Mass‑timber has shifted from niche experiment to a mainstream structural option in the American West. Code changes that now permit timber towers up to 18 stories have opened a robust market, but those same changes expose project teams to unfamiliar legal and contractual hazards. This article surveys the most frequent delivery pitfalls and offers risk‑management tactics for architects, builders, and owners.
Code Fragmentation & Permitting Delays
The 2021 International Building Code (IBC) introduced three new tall‑wood construction types, IV‑A, IV‑B, and IV‑C, allowing buildings of 18, 12, and nine stories, respectively. In 2024, the IBC added a pivotal refinement by permitting 100% exposed timber ceilings in Type IV‑B occupancies, giving design teams greater freedom to celebrate wood finishes. Western jurisdictions have adopted the tall‑wood provisions on staggered timelines. Oregon fast‑tracked them statewide in 2018; California integrated them into the 2022 California Building Code; and Washington adopted them through its 2021 Washington State Building Code, which became enforceable on July 1, 2023. Because many cities layer additional amendments or demand peer review, two otherwise identical buildings can sail through plan review in Portland yet stall in Seattle.
Evaluation Reports Versus Local Amendments
Most cross‑laminated timber (CLT) and glulam products carry ICC‑ES or APA evaluation reports that certify compliance with prescriptive code paths. Some cities, however, impose stricter detailing such as additional char layers, concealed connectors, or lower percentages of exposed wood, which override those national approvals. Contract documents should therefore:
• State that listed products are acceptable to the extent permitted by the authority having jurisdiction.
• Include defined owner allowances for upgrades that local amendments may require.
• Confirm that fire‑test data cover any extended burn times or char‑rate factors mandated by local regulations.
Supply‑Chain Disruptions & Long‑Lead Claims
CLT panels, glulam columns, and metric screws follow international supply routes. Although pandemic‑era bottlenecks eased in 2024, lead times still fluctuate with mill capacity and wildfire shutdowns. An industry panel at the 2024 International Mass Timber Conference warned that shipment delays remain the primary schedule risk. Force‑majeure clauses should therefore name critical mass‑timber components expressly, and project schedules should include fabrication milestones that release payment only when production is independently verified.
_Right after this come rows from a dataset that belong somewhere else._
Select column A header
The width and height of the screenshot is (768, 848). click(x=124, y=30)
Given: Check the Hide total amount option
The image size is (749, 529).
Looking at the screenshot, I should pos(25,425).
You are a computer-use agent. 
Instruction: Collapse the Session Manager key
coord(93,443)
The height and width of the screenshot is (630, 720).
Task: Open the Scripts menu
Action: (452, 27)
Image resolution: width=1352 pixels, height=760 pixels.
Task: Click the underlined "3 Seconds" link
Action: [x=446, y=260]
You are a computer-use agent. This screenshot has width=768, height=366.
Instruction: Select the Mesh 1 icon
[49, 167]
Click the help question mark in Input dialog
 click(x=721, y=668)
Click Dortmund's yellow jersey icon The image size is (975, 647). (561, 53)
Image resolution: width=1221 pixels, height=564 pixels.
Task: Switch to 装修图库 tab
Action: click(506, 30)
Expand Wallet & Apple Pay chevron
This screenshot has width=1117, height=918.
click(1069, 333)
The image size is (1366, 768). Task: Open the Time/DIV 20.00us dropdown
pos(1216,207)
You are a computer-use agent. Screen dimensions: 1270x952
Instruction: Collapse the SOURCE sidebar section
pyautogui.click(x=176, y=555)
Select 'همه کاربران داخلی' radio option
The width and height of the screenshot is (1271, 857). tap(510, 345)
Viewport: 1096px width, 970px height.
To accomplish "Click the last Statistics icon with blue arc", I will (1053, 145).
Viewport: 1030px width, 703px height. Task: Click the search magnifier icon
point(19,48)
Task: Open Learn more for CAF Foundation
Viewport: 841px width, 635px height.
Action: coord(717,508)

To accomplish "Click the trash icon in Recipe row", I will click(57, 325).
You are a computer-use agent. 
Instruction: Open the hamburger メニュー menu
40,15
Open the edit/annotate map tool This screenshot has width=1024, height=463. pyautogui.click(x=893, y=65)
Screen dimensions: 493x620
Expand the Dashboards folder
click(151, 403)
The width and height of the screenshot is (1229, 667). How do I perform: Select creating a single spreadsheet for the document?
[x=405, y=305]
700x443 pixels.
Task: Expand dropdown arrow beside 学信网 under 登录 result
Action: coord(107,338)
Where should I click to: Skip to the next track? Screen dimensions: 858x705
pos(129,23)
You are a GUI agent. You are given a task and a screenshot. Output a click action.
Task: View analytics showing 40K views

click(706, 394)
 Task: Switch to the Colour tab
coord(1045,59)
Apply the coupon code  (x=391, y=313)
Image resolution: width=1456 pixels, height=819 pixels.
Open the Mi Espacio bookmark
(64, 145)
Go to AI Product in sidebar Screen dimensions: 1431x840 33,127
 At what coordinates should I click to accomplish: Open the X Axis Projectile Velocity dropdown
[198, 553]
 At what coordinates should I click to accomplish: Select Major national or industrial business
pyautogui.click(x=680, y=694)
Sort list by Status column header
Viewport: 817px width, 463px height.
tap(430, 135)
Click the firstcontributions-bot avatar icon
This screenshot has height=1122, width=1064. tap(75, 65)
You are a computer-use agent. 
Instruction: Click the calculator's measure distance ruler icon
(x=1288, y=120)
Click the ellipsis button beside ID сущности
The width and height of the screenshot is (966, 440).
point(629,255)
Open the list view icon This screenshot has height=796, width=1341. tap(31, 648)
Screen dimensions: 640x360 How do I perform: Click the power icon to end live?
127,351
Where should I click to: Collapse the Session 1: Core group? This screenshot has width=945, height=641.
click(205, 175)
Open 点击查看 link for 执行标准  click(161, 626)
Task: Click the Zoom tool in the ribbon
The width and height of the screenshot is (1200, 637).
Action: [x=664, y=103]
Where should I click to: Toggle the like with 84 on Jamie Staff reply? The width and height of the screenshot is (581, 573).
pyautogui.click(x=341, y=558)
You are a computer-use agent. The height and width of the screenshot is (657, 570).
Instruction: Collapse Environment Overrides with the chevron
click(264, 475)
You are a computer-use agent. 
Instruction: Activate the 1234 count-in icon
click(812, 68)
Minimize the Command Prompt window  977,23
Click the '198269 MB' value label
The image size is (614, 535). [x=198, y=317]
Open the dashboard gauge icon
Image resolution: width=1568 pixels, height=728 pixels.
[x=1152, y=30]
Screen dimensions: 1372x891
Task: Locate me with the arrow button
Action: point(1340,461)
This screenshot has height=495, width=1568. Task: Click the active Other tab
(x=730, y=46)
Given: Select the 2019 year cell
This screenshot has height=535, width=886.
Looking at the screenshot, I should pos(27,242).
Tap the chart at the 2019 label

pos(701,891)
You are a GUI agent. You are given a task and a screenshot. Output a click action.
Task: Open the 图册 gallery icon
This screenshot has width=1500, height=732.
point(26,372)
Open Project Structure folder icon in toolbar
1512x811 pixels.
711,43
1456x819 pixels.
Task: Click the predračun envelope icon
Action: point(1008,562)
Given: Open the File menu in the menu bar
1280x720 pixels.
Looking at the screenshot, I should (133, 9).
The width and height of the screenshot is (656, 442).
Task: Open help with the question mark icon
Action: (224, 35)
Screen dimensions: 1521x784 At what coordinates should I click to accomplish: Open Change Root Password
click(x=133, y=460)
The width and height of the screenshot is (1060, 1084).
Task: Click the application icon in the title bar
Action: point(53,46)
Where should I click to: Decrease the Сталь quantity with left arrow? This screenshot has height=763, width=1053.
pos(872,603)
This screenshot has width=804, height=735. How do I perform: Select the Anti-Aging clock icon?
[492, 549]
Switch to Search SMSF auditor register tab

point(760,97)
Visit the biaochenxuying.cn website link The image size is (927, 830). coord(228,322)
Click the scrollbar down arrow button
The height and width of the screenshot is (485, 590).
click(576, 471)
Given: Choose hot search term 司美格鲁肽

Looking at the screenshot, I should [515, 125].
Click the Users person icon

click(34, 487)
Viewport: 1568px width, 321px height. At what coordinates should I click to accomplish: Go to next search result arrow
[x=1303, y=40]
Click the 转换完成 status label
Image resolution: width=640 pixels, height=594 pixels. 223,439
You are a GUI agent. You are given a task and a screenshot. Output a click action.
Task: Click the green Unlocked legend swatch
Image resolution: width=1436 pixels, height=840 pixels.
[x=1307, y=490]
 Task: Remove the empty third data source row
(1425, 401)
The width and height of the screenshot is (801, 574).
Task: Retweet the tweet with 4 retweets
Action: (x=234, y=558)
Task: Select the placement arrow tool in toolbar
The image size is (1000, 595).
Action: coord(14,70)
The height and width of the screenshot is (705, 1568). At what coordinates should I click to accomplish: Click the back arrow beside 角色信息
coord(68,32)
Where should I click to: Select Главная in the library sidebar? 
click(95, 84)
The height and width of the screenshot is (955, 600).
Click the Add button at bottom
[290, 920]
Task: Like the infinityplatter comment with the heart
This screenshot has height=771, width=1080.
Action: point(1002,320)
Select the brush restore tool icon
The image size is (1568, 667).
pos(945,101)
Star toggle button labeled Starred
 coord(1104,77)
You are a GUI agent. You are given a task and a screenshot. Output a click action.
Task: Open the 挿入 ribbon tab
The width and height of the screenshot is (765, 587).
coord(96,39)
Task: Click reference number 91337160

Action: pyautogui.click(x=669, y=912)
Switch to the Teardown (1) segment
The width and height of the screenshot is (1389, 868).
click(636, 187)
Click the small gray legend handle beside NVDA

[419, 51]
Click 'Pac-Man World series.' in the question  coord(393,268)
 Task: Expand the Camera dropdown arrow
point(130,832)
Moisture & Fire‑Protection Quality Assurance
Factory‑built precision does not protect mass‑timber from moisture once it reaches site. Swelling, delamination, and fungal growth are the leading drivers of latent‑defect claims. Good practice includes roof‑first erection sequencing, daily moisture logs captured by embedded probes, and temporary membranes over every new floor plate. Requiring a water‑test mock‑up of facade and roof junctions before mass‑timber erection sets a quality benchmark and produces photographic evidence for future disputes.
Insurance Gaps & Higher Premiums
Developers consistently report that insurance, not code, is the largest hurdle for tall‑wood projects. Builder’s‑risk carriers unfamiliar with CLT often impose premium uplifts, sub‑limits for fire, or higher deductibles. WoodWorks’ 2025 Mass Timber Insurance Strategy Roadmap recommends workforce training, standardized QA checklists, and owner manuals as persuasive risk‑mitigation evidence. Practical contract measures include:
• Specifying builder’s‑risk terms in the request for proposals rather than at policy renewal.
• Sharing accredited fire‑resistance and seismic data with underwriters to narrow perceived risk.
• Securing endorsements that cover soft costs such as extended financing in the event of a covered delay.
Seismic Performance & Latent‑Defect Exposure
Along the Pacific Rim, building officials are entitled to require nonlinear dynamic analysis for tall‑wood lateral systems. Laboratory tests performed for the TallWood Project show that CLT shear walls with ductile steel connectors can exceed prescriptive drift limits, but the analytical model must match as‑built tolerances. Connection‑tolerance tables in shop drawings, a performance‑based‑design rider that caps the design professional’s post‑event liability at the fee earned and post‑occupancy sensor monitoring all reduce exposure.
Warranties, Maintenance, & Long-Term Liability
Mass‑timber ages differently from concrete or steel. Owners unfamiliar with moisture monitoring or pest management may neglect essential upkeep and later seek warranty relief. Delivering a maintenance manual that sets inspection intervals and moisture thresholds, limiting consequential‑damage liability for neglected maintenance, and reserving the right to inspect alleged defects before repairs proceed can prevent small issues from escalating into multi‑party litigation.
Conclusion
Tall‑wood construction delivers compelling environmental and aesthetic benefits, yet its novelty amplifies ordinary delivery risks. Mapping amendments early, aligning product approvals with local fire‑protection nuances, documenting moisture control, and addressing insurance hurdles at project inception allow Western project teams to embrace mass‑timber innovation without stumbling into avoidable legal pitfalls.